TASK DATA =
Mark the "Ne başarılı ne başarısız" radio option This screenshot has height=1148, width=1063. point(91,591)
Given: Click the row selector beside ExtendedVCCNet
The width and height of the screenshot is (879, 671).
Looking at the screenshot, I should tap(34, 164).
---
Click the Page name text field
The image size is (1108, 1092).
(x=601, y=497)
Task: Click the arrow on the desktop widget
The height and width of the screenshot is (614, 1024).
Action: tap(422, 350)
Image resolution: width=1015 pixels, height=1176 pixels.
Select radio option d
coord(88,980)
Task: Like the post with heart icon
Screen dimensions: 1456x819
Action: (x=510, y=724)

DO THIS = Output everything from the line containing "Given: Click the" down to the line containing "Looking at the" as a JSON list of strings, one string per line, leaving out blank lines.

COMPLETE OUTPUT =
[
  "Given: Click the row selector beside ExtendedVCCNet",
  "The width and height of the screenshot is (879, 671).",
  "Looking at the screenshot, I should tap(34, 164)."
]